== WHAT YOU NEED TO DO ==
Using the data below, show every line where the word "icon" occurs.

== RECORDS FOR THE TASK ==
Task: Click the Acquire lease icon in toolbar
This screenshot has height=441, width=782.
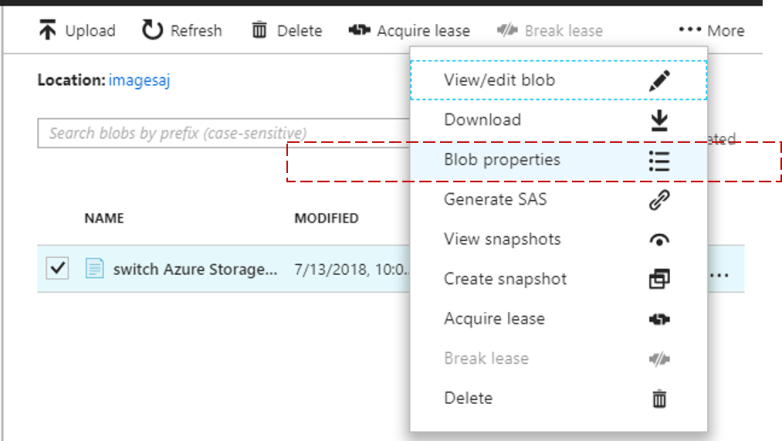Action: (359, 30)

---

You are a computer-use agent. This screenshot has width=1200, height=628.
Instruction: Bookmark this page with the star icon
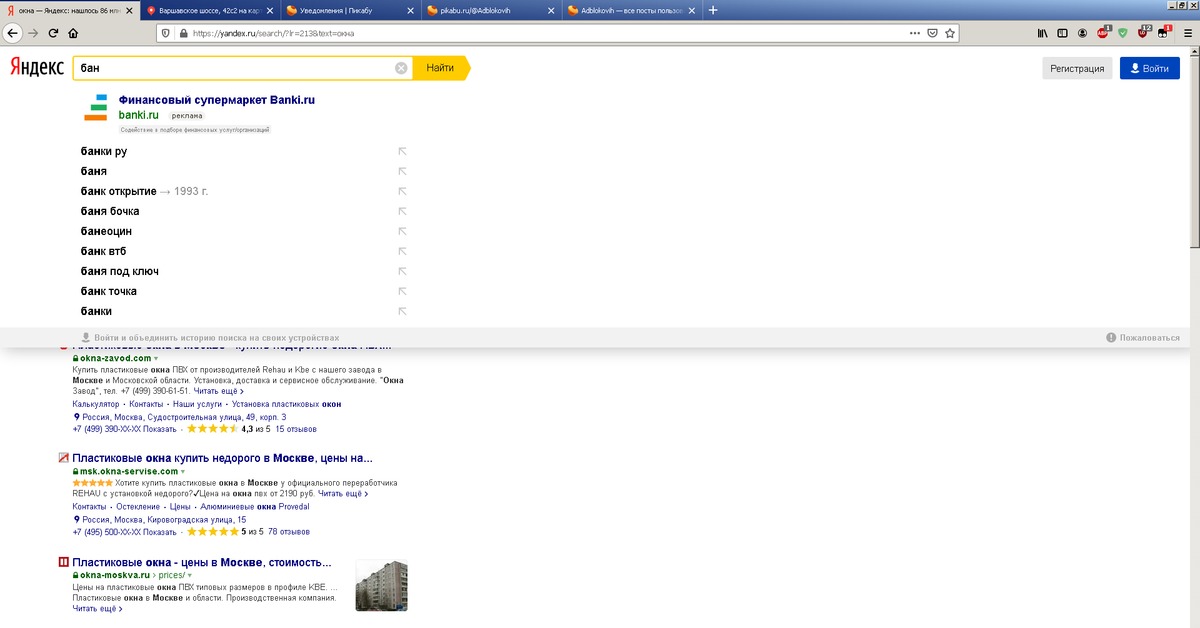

==

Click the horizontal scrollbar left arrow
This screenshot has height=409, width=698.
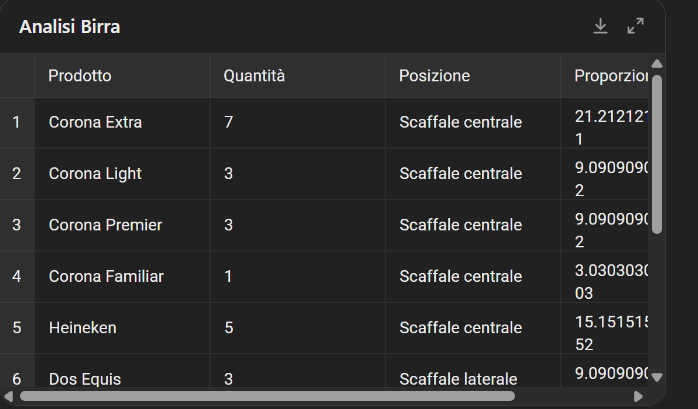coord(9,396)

== EXERCISE SOLUTION ==
Task: Click the Acquire lease icon in toolbar
Instruction: Bookmark this page with the star icon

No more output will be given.